Goal:
Reproduce the rows below exactly as they appear, starting from the line containing "Click resize grip of SSH key textarea" and continuing through the line containing "[x=169, y=649]", with both of those lines included.

* * * * *

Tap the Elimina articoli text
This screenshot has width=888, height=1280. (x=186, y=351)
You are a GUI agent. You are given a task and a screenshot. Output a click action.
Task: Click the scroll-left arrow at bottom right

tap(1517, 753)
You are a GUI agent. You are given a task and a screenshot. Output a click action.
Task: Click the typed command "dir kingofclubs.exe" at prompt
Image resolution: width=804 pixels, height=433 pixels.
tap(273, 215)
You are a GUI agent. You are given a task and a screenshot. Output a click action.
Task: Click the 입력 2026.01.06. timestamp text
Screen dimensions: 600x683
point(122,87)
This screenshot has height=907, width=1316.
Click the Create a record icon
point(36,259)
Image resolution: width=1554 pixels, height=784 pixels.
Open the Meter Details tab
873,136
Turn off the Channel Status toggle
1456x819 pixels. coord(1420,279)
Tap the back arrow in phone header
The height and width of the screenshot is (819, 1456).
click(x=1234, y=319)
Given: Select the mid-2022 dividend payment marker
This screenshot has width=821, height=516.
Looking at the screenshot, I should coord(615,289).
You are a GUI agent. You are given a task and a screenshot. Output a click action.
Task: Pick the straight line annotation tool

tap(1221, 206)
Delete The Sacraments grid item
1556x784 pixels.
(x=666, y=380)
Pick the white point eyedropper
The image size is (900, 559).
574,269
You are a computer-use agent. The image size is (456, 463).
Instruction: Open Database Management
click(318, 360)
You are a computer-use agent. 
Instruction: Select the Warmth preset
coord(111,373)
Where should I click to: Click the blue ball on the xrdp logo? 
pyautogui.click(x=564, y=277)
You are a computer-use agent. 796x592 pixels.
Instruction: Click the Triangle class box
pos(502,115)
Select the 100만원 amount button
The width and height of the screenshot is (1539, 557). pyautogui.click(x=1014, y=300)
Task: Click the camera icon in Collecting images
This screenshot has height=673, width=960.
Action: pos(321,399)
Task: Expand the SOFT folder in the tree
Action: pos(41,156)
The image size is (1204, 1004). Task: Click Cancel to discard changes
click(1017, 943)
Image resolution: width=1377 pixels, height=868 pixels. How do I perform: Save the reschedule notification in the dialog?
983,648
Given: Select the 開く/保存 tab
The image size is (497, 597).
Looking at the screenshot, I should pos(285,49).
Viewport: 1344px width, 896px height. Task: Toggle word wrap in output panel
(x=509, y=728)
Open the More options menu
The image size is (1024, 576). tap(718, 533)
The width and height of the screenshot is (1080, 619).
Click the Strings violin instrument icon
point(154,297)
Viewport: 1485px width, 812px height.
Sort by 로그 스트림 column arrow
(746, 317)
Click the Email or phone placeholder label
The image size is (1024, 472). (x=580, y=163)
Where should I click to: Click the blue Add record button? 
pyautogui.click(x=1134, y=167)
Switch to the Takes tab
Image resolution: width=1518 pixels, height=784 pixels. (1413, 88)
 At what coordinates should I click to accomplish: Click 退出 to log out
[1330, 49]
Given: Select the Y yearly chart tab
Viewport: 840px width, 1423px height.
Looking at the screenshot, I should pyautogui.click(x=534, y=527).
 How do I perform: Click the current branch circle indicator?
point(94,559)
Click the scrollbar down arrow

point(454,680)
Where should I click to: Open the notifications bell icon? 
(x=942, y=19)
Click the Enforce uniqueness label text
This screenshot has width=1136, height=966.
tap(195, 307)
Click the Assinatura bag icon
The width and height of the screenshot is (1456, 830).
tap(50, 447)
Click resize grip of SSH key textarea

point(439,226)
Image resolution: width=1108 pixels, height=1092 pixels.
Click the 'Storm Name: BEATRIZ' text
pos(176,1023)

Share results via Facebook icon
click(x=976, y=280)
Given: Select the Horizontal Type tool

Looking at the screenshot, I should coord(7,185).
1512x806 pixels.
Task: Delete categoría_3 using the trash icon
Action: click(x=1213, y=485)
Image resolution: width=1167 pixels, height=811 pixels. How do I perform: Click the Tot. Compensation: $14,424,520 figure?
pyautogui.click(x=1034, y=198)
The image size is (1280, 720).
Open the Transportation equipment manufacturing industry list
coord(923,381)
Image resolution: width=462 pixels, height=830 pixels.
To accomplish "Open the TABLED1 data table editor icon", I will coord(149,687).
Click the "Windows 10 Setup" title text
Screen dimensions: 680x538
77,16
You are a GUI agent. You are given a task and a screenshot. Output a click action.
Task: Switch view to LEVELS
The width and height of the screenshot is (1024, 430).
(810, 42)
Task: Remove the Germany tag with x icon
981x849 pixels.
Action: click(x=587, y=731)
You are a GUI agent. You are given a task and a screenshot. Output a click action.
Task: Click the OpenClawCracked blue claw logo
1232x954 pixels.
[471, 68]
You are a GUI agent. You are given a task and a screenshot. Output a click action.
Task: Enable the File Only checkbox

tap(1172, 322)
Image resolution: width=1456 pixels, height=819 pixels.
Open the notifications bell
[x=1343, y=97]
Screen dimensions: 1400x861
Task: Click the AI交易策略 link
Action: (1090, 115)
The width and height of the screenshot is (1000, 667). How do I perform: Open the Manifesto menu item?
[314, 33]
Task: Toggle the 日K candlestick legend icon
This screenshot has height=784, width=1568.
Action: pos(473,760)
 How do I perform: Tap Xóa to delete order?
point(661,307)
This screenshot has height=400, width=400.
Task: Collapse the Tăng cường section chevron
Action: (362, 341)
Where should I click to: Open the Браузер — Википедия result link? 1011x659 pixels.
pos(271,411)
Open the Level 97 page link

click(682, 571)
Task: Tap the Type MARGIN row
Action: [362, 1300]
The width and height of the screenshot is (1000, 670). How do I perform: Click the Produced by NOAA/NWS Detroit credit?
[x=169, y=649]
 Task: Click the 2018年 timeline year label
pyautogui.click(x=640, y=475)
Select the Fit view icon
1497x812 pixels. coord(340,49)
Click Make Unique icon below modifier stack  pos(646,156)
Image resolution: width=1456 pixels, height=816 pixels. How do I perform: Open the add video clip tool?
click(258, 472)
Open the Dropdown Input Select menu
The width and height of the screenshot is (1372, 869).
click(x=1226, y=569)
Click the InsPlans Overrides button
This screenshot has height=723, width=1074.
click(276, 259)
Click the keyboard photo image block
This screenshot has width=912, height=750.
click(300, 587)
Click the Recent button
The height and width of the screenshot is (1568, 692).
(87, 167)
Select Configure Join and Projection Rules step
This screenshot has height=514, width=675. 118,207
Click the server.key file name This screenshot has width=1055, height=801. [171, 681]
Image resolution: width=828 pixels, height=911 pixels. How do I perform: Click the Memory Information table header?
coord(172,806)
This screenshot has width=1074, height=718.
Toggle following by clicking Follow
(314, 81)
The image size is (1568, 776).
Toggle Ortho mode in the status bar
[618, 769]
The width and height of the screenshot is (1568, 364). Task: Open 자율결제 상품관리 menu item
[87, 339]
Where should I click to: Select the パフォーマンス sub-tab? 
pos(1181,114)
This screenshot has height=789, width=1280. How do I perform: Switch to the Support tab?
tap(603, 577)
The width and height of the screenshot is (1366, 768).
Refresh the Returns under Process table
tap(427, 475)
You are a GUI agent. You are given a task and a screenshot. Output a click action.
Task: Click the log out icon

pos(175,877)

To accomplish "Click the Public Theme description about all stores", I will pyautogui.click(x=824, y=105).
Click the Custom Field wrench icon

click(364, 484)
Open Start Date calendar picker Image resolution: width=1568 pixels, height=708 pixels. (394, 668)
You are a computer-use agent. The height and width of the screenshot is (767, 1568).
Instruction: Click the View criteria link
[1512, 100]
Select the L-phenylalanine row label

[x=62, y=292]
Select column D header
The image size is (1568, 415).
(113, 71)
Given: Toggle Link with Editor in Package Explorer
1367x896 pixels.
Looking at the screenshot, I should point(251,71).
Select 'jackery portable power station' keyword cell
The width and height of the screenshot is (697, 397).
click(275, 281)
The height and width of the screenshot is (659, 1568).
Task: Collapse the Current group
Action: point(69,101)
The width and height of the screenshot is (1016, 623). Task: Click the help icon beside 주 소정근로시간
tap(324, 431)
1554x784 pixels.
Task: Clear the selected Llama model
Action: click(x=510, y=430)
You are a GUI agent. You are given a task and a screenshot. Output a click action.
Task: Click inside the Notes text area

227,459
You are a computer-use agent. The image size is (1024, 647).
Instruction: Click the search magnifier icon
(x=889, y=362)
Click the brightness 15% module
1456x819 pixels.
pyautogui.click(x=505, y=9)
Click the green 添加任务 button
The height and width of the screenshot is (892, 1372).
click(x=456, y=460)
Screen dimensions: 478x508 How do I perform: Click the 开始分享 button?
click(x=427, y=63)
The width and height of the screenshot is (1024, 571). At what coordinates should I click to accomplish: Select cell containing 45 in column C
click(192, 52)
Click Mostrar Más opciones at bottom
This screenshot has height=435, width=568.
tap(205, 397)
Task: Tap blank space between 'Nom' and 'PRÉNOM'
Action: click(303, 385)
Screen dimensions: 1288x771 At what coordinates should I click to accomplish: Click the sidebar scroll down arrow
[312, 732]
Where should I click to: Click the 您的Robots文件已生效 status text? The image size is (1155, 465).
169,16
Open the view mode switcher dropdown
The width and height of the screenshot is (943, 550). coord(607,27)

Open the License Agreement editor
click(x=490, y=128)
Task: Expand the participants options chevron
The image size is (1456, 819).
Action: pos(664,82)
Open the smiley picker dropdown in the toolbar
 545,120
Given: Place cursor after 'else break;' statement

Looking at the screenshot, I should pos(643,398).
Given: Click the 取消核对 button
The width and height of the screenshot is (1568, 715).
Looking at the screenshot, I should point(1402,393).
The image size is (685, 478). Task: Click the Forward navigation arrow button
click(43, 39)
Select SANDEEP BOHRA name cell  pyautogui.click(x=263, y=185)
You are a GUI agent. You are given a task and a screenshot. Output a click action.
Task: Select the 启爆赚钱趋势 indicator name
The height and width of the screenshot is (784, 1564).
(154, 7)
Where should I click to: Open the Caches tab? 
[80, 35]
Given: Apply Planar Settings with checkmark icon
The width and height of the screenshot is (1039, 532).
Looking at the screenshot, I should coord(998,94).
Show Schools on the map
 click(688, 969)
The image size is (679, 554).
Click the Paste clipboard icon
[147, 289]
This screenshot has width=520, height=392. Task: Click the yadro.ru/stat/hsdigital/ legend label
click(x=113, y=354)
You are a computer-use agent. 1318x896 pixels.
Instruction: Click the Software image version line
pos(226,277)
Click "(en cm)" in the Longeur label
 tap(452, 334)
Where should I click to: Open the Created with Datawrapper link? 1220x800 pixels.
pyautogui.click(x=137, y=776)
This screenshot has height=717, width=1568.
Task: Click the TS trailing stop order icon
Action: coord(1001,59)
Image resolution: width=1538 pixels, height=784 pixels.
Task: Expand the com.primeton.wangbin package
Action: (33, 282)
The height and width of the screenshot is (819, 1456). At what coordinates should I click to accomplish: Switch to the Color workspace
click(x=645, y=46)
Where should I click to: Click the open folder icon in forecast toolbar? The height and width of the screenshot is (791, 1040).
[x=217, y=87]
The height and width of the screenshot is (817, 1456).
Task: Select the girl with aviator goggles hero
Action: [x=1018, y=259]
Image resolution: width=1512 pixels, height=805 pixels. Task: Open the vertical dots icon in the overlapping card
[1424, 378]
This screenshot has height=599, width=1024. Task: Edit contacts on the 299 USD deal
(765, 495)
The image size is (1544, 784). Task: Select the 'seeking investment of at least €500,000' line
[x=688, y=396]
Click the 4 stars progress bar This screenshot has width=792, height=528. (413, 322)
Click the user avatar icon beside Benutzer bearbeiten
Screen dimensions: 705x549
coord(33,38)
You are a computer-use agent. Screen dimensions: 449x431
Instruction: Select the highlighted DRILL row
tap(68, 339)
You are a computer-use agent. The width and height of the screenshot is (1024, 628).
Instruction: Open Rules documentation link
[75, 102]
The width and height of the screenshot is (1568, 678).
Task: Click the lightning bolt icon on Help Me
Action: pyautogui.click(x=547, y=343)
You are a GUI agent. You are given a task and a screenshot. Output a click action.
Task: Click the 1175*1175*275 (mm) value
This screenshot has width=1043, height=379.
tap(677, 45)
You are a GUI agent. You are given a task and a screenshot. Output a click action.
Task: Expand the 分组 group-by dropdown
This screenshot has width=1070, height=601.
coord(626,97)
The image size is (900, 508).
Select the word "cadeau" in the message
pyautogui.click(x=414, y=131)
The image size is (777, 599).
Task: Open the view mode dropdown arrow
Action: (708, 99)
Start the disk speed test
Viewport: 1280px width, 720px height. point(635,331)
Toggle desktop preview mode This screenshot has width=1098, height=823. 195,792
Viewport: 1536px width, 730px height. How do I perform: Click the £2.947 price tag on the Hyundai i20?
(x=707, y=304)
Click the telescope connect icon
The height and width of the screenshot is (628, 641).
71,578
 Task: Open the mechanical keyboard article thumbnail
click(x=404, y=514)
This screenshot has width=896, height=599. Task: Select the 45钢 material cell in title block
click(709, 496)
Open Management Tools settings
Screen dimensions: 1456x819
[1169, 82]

* * * * *

Task answer:
Click resize grip of SSH key textarea

point(439,226)
Image resolution: width=1108 pixels, height=1092 pixels.
Click the 'Storm Name: BEATRIZ' text
pos(176,1023)

Share results via Facebook icon
click(x=976, y=280)
Given: Select the Horizontal Type tool

Looking at the screenshot, I should coord(7,185).
1512x806 pixels.
Task: Delete categoría_3 using the trash icon
Action: click(x=1213, y=485)
Image resolution: width=1167 pixels, height=811 pixels. How do I perform: Click the Tot. Compensation: $14,424,520 figure?
pyautogui.click(x=1034, y=198)
The image size is (1280, 720).
Open the Transportation equipment manufacturing industry list
coord(923,381)
Image resolution: width=462 pixels, height=830 pixels.
To accomplish "Open the TABLED1 data table editor icon", I will coord(149,687).
Click the "Windows 10 Setup" title text
Screen dimensions: 680x538
77,16
You are a GUI agent. You are given a task and a screenshot. Output a click action.
Task: Switch view to LEVELS
The width and height of the screenshot is (1024, 430).
(810, 42)
Task: Remove the Germany tag with x icon
981x849 pixels.
Action: click(x=587, y=731)
You are a GUI agent. You are given a task and a screenshot. Output a click action.
Task: Click the OpenClawCracked blue claw logo
1232x954 pixels.
[471, 68]
You are a GUI agent. You are given a task and a screenshot. Output a click action.
Task: Enable the File Only checkbox

tap(1172, 322)
Image resolution: width=1456 pixels, height=819 pixels.
Open the notifications bell
[x=1343, y=97]
Screen dimensions: 1400x861
Task: Click the AI交易策略 link
Action: (1090, 115)
The width and height of the screenshot is (1000, 667). How do I perform: Open the Manifesto menu item?
[314, 33]
Task: Toggle the 日K candlestick legend icon
This screenshot has height=784, width=1568.
Action: pos(473,760)
 How do I perform: Tap Xóa to delete order?
point(661,307)
This screenshot has height=400, width=400.
Task: Collapse the Tăng cường section chevron
Action: (362, 341)
Where should I click to: Open the Браузер — Википедия result link? 1011x659 pixels.
pos(271,411)
Open the Level 97 page link

click(682, 571)
Task: Tap the Type MARGIN row
Action: [362, 1300]
The width and height of the screenshot is (1000, 670). How do I perform: Click the Produced by NOAA/NWS Detroit credit?
[x=169, y=649]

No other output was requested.